AuthorizationOptions does not allow to query list of available policies

[ptsneves]

Due to the dictionary of policies being private there is currently no way to get all the available policies. Getting all the available policies is very useful when building Administration dashboards where you want to control and check what permissions a given user has.

Multiple users seem to have the same requirement.

[analogrelay]

What kind of information would you want to get here? We can provide the names and a list of the IAuthorizationRequirement instances but those have no descriptive metadata associated with them.

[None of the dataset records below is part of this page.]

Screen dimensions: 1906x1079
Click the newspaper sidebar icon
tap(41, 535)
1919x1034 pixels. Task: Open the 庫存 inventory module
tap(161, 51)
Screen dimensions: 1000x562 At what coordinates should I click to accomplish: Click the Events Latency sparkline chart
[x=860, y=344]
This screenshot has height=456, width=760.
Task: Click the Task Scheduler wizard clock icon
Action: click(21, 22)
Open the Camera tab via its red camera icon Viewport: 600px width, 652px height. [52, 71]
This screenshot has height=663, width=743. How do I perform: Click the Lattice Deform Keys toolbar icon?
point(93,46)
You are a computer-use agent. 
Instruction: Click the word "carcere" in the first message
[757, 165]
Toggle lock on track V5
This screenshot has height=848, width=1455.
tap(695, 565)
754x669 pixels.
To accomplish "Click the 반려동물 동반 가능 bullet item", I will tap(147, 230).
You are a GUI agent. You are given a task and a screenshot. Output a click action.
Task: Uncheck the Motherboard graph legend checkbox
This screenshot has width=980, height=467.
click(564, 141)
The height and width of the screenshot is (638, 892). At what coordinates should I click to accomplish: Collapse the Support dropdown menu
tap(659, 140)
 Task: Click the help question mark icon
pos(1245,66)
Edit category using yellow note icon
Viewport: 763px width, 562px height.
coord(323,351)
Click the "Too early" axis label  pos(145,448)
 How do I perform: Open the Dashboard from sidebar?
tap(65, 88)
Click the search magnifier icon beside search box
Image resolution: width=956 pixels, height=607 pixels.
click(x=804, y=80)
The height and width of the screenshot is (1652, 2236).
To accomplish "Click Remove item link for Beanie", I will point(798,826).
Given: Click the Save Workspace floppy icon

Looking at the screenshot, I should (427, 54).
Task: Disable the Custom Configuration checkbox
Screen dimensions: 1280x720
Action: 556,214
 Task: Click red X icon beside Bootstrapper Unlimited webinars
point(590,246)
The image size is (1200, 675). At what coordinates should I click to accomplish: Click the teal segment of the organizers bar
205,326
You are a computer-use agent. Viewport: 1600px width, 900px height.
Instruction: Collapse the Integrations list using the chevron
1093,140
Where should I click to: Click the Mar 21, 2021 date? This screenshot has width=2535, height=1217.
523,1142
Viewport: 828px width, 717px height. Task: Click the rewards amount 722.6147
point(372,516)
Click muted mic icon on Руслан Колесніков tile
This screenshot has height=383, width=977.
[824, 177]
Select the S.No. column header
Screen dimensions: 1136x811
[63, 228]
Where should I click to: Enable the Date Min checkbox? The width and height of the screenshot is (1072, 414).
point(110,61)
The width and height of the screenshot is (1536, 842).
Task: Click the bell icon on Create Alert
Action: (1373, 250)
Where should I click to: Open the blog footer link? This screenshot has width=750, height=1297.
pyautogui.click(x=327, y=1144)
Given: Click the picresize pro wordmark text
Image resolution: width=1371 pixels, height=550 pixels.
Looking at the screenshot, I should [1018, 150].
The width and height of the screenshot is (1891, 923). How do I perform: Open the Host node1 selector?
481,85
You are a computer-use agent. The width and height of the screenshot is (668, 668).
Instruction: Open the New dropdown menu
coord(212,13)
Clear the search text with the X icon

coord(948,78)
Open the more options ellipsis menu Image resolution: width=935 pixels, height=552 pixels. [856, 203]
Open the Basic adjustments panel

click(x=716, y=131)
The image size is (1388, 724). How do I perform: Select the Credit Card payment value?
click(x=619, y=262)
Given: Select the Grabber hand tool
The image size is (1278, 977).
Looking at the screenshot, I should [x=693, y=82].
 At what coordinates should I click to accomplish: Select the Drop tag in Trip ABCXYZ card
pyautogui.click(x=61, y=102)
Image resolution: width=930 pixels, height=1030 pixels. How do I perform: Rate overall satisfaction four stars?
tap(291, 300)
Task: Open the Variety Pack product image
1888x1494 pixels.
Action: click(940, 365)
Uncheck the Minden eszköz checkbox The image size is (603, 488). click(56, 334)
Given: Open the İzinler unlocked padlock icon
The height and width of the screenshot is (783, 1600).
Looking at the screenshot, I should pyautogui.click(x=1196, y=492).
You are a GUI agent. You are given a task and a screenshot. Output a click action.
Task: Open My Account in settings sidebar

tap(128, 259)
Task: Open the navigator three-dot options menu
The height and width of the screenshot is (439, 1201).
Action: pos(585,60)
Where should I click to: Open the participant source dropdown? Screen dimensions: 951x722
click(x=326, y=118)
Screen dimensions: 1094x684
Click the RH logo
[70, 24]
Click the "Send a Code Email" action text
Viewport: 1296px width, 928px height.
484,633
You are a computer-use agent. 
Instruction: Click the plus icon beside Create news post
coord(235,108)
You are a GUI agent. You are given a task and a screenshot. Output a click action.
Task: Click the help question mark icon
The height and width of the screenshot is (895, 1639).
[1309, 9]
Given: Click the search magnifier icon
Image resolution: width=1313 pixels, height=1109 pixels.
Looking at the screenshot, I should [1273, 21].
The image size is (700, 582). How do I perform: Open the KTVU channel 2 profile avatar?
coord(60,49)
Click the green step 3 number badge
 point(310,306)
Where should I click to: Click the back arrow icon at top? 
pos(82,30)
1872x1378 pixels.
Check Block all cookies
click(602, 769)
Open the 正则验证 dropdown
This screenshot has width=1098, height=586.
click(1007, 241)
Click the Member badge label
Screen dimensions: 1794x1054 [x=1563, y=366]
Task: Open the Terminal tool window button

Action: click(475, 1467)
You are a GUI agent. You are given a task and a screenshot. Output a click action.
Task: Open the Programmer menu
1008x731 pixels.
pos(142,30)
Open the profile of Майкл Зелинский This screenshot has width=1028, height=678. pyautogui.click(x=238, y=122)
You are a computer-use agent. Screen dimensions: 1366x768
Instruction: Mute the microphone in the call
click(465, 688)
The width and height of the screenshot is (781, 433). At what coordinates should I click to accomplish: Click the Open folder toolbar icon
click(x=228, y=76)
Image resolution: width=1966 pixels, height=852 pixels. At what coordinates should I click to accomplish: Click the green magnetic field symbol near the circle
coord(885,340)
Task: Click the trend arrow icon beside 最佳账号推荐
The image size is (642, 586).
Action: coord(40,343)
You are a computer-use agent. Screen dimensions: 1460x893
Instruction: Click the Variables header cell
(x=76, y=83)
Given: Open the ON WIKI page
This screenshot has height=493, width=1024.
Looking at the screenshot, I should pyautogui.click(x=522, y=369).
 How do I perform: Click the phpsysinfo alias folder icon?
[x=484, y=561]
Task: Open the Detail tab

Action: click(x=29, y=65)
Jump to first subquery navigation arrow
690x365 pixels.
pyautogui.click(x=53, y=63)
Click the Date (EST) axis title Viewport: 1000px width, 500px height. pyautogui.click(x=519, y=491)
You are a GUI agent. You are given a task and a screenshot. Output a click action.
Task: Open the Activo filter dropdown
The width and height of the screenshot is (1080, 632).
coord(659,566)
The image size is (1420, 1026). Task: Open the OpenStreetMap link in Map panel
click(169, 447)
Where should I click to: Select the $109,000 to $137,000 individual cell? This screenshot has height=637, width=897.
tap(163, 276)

Can you provide an example of what you'd want to do with this information. A code sample would be best, or a description of a specific use case (more detailed that just "administration dashboards", for example: what would those dashboards show?)

[ptsneves]

Hello @anurse

What I want is to take a user and check all the policies that he/she complies with. Imagine I only have a policy called "IsAdmin" registered. Also consider that i have 2 users User1 and User2.

My dashboard would be

| Name  | Complied Policies |
| User1 |     IsAdmin       |
| User2 |                   |
| UserN |       ....        |

[analogrelay]

That's not really something you can do with the Auth system though. @Tratcher and @HaoK can correct me if I'm wrong but in order to evaluate a requirement you have to have an authenticated user. You can't just take a list of users from a database or other source and test policies against them. You need a fully-authenticated ClaimsPrincipal.

[Tratcher]

AuthZ is pretty decoupled, it should be possible to run specific policies against users enumerated from the database. Enumerating those users in a form that AuthZ would recognize might take a bit of work, but the information is all there in the Identity database. @HaoK would know better how to go about it.

[HaoK]

We don't have any build in way to enumerate all the policies, but that is something you could probably add yourself. You could use UserManager.Users to iterate over all the users and call IUserClaimsPrincipalFactory.CreateAsync(user) to get the ClaimsPrincipal and then call IAuthorizationService.AuthorizeAsync against every policy.

[ptsneves]

@HaoK So i still need a way to enumerate/query the list of all available policies. Am i correct in this analysis? If so @anurse does this mean my issue got a bit more legitimate, and the removal of the private or the addition of an accessor seems a viable way.

Grateful for the support ptsneves

[analogrelay]

The request was certainly always legitimate :). Just trying to understand prioritization. Making any API public is costly (as it has a high support burden for the future because we can't break/change it) so it's important to understand the specific usefulness of the change so we can use that to evaluate the priority.